Yes! Someone gets it. I, for example, was extremely happy and content with Christianity. It had never done me wrong, and I benefited from it. As I’ve said before, I left theism kicking and screaming. I was horrified by the idea that I had been mistaken all my life, and that there really wasn’t a great and magic solution to suffering or evil.

I’m intrigued by the humility in this conclusion:

We should acknowledge that we have our own powerful non-rational motivations for belief.

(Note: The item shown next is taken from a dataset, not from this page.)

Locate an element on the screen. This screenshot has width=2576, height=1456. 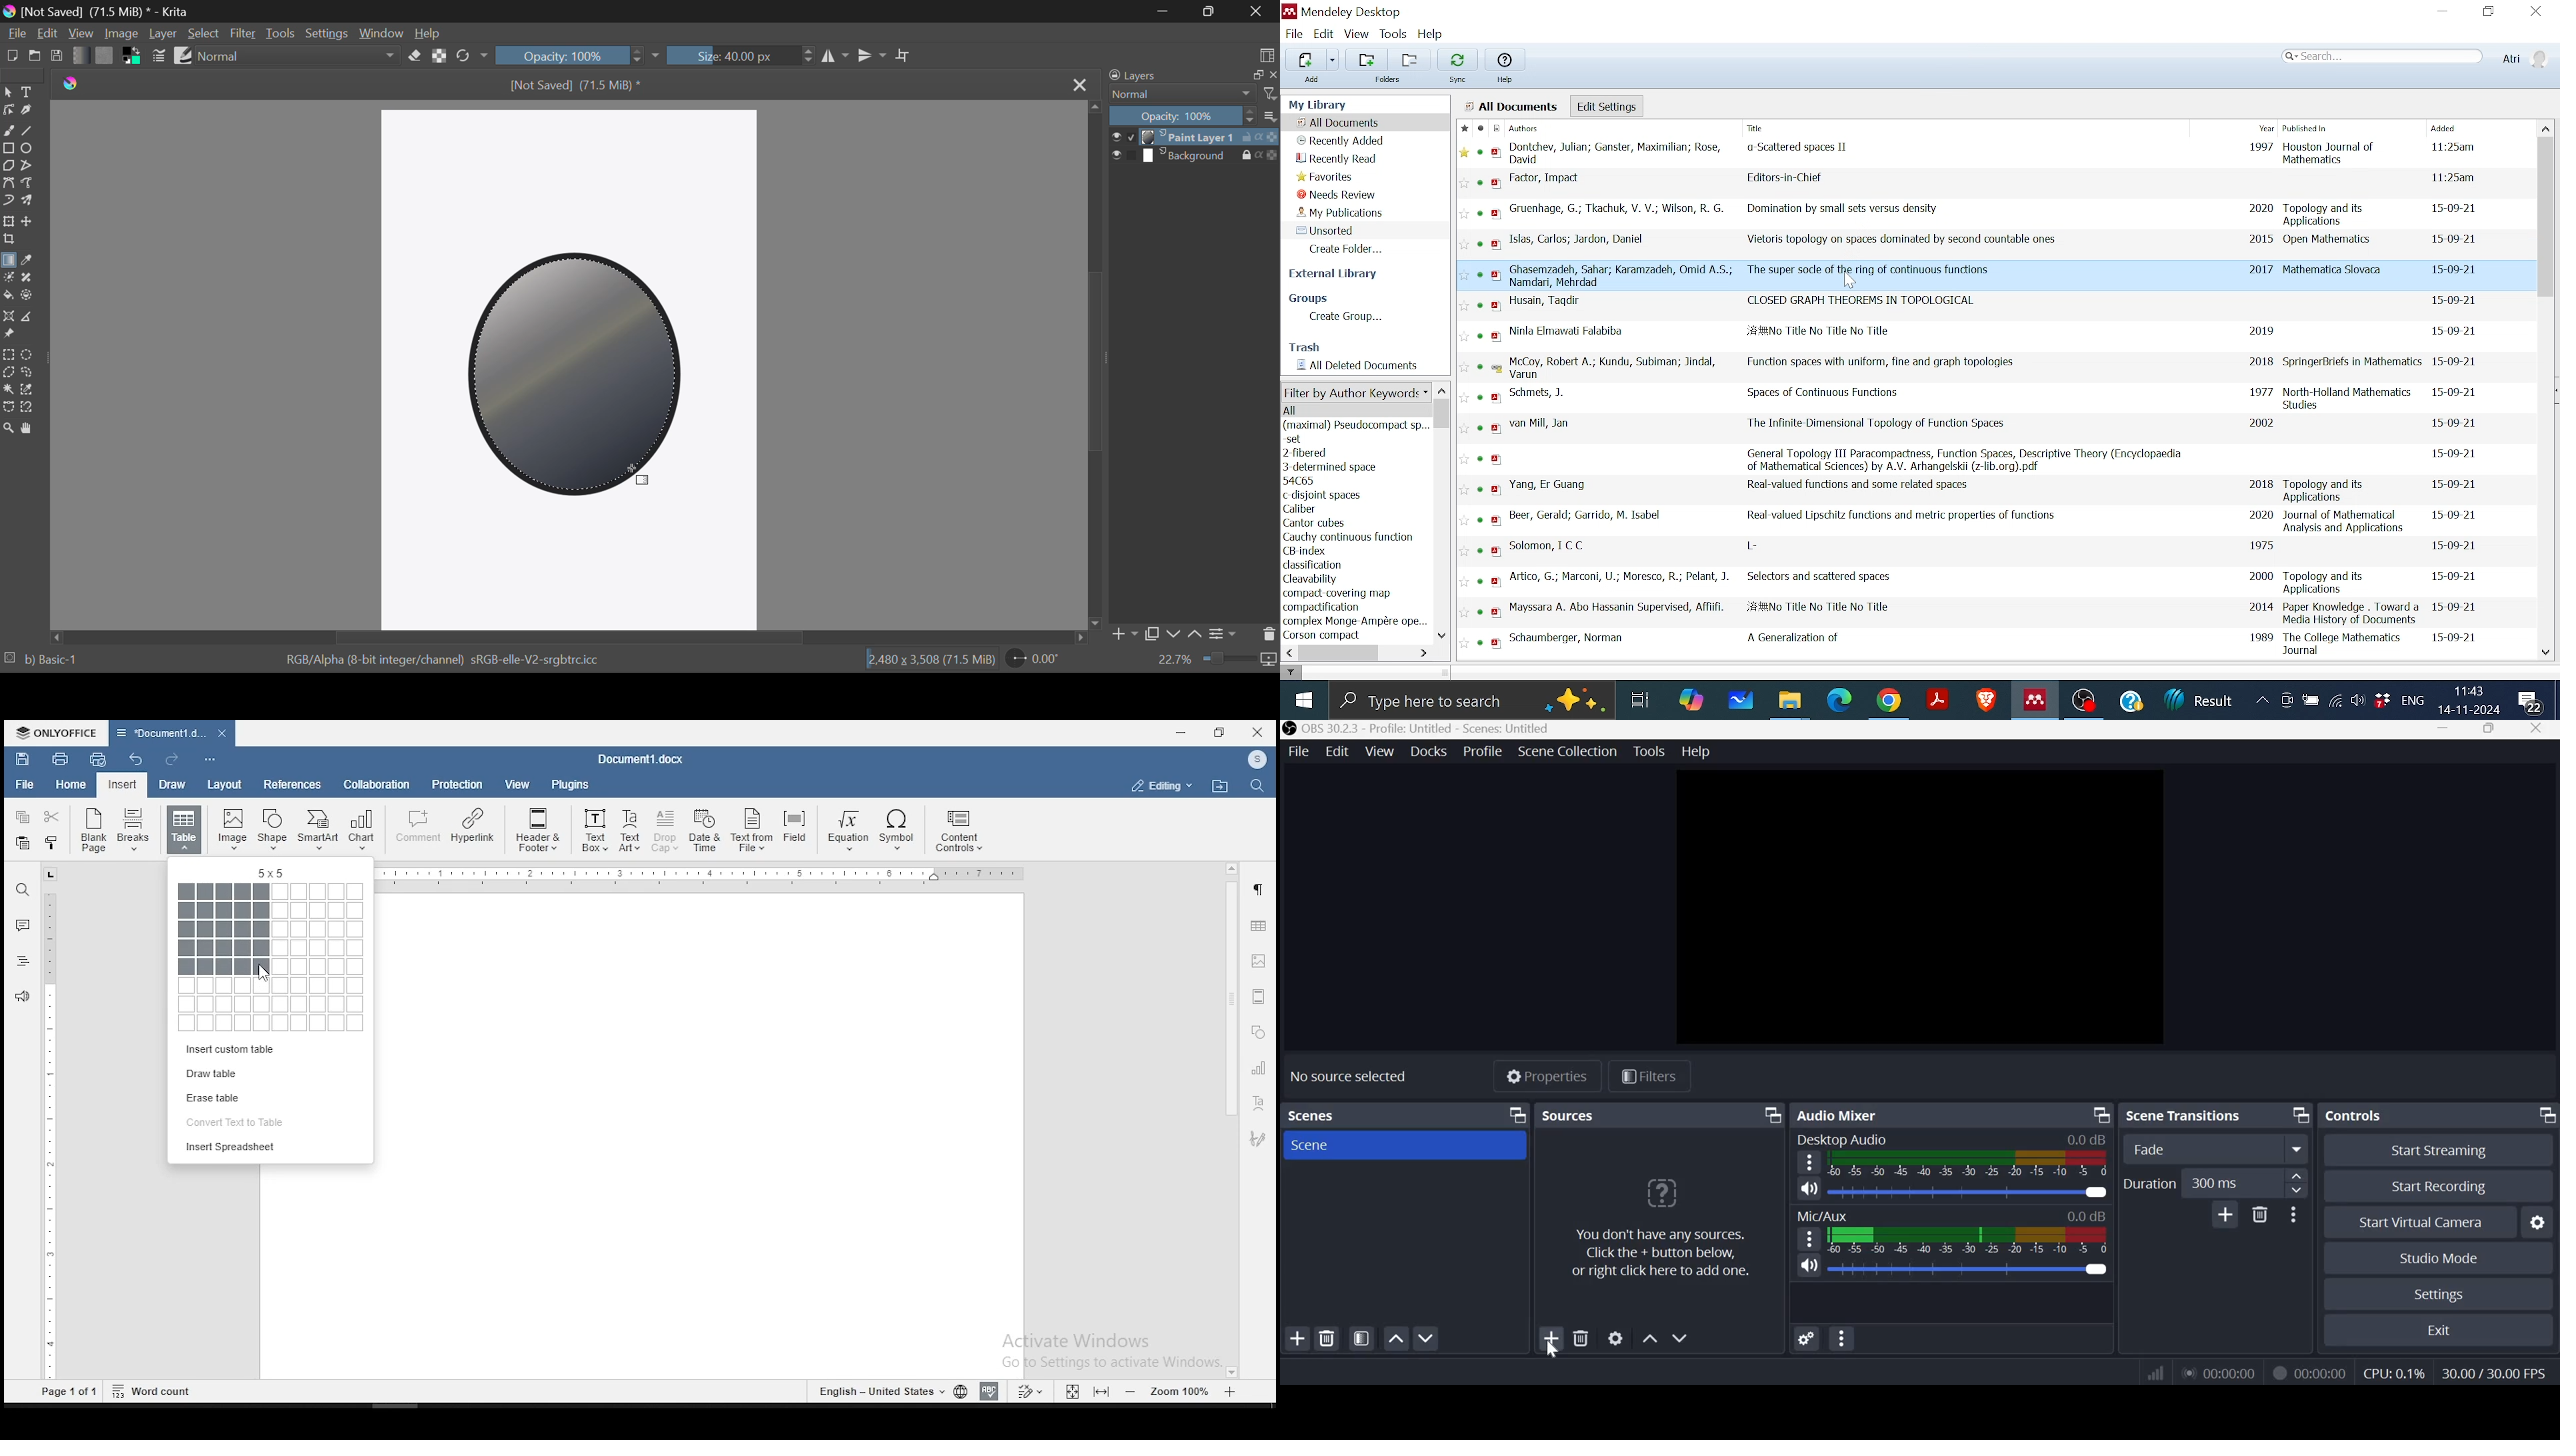
hamburger menu is located at coordinates (1808, 1239).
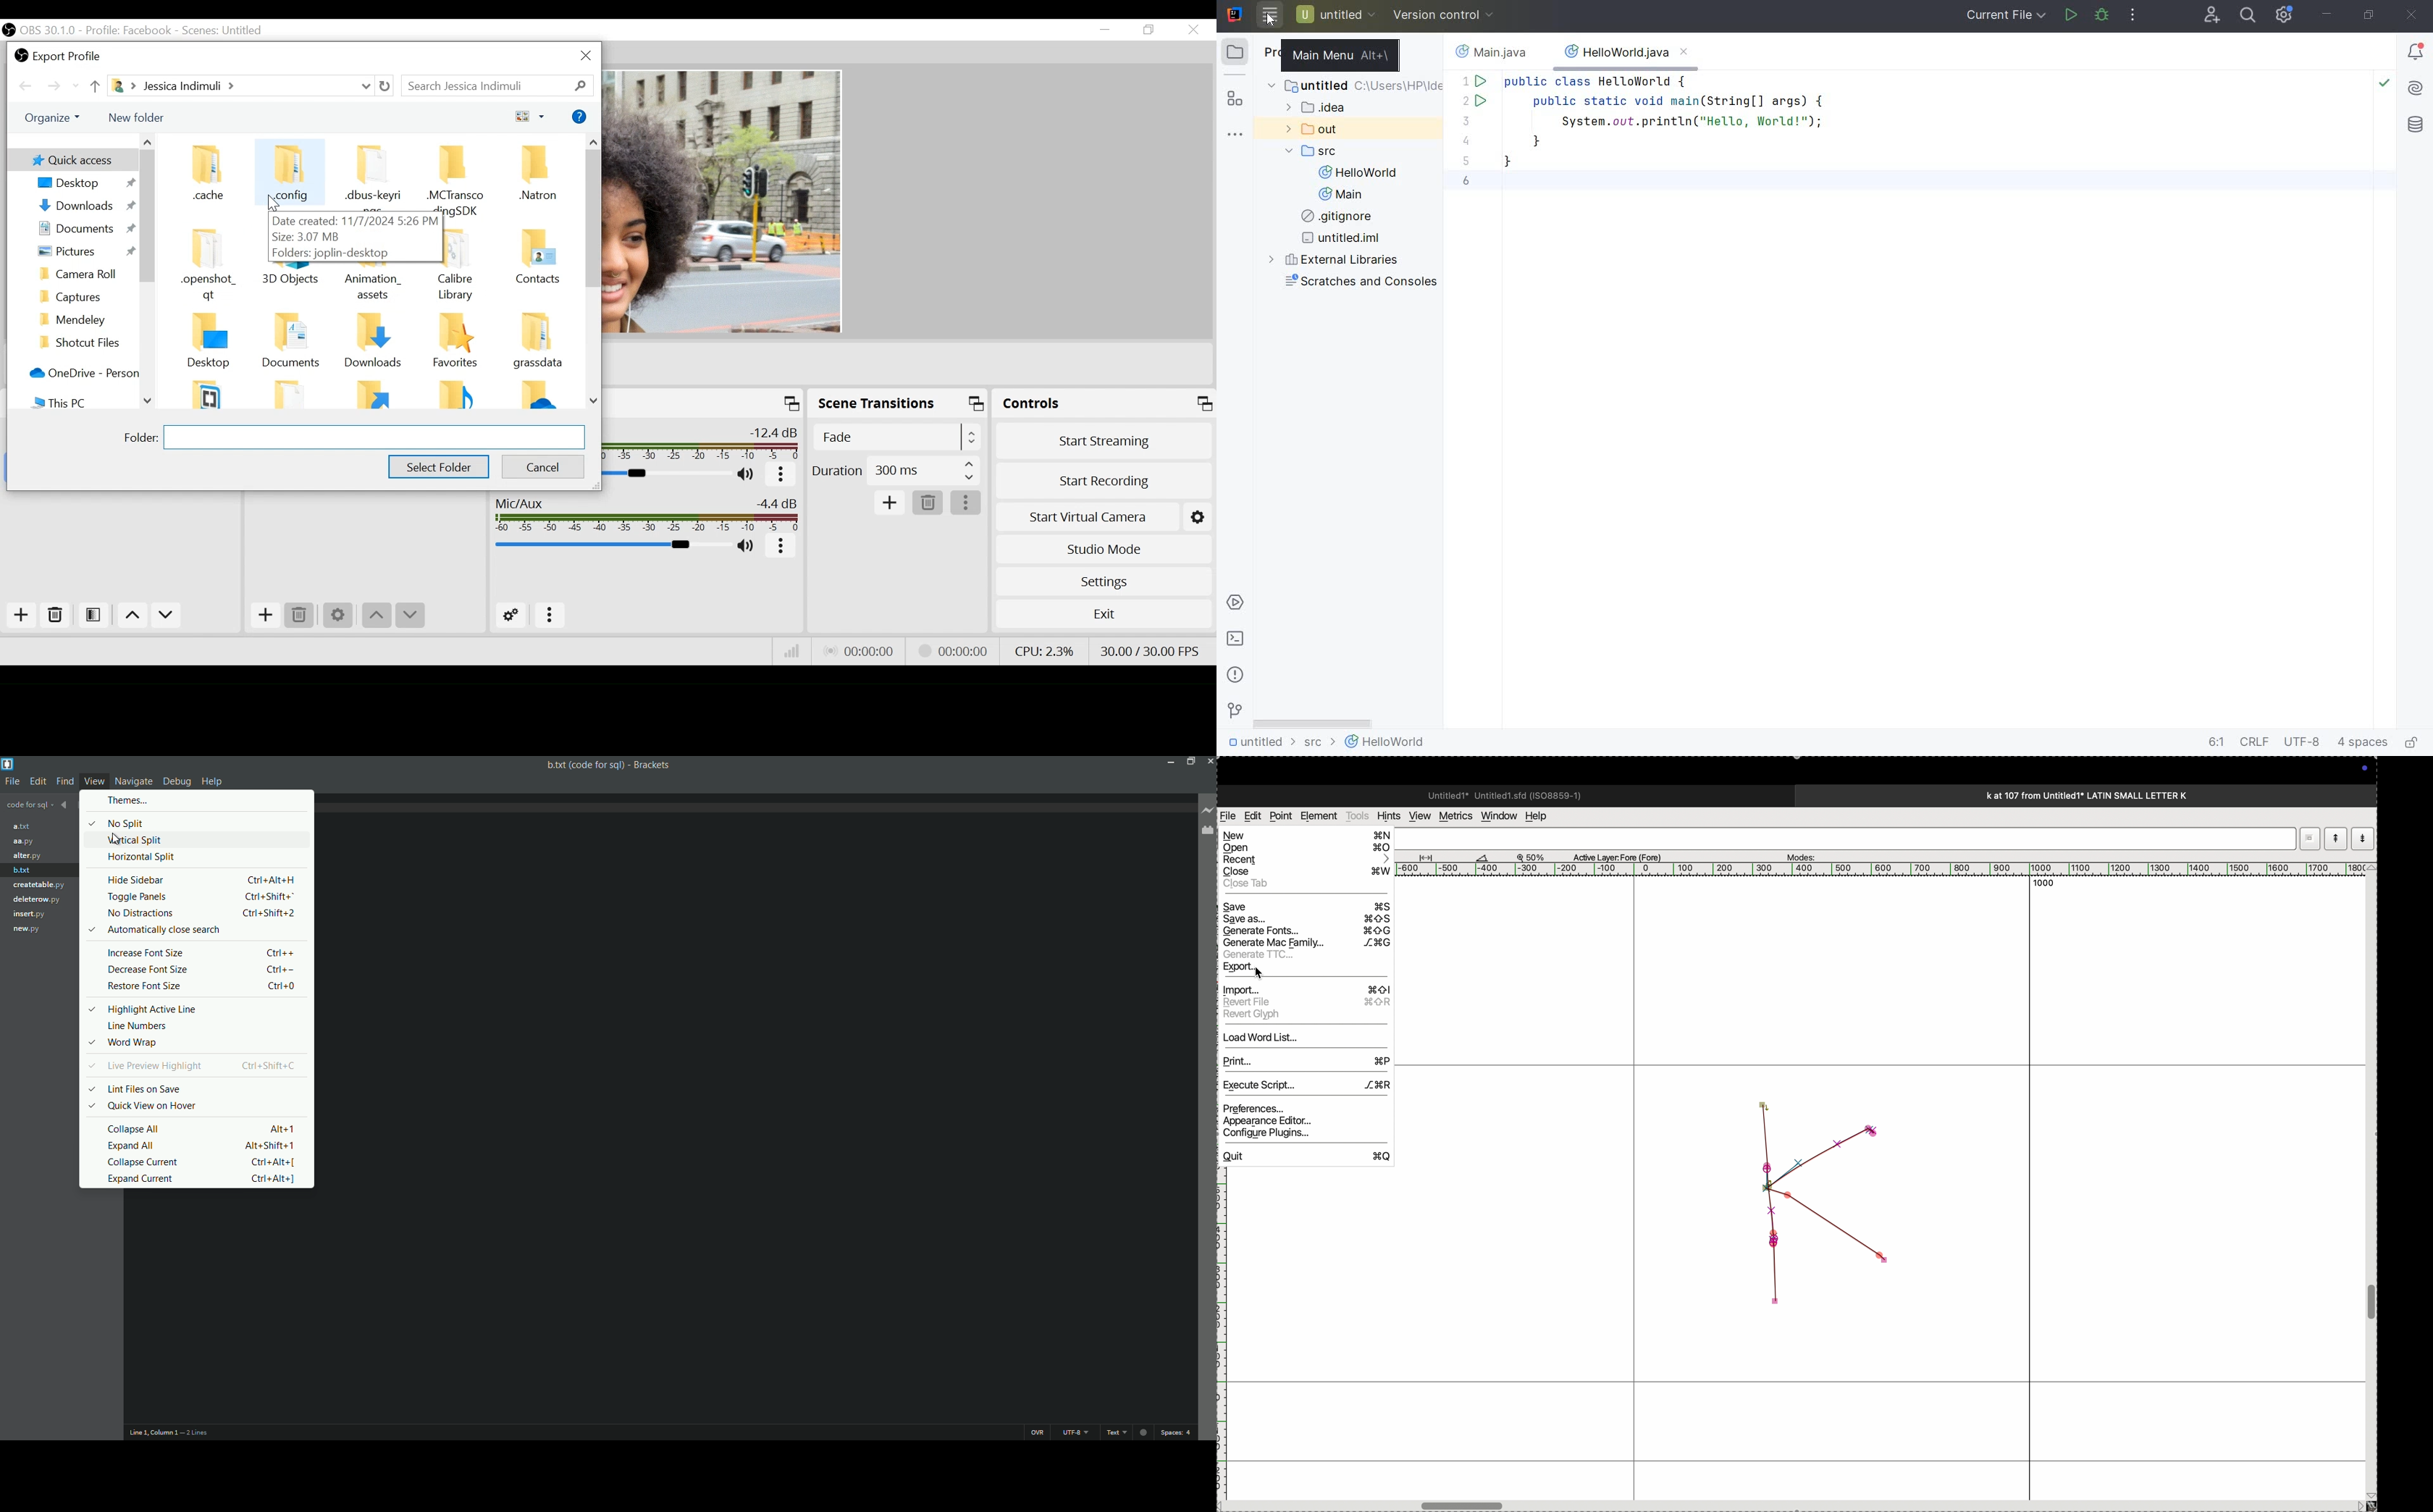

We ought to confess that our religious proclamations haven’t been as clear and compelling as the heavens and the skies in proclaiming “the glory of God and the work of his hands,” that our lives haven’t “made it plain” that God exists. We need to grant that our God is a God who sometimes hides and is silent. Finally, we need to concede that all of this does make a genuine evidential difference for plenty of atheists. Maybe that helps to explain why there are atheists.

Do you think Graves ever answers the question about why there are still atheists? Do you think it’s up to theists to fix this, or are they still incorrectly assuming that what keeps us atheists from belief is a lacking in humanity (namely pride, sin, etc.) and not because there truly is a lack of evidence?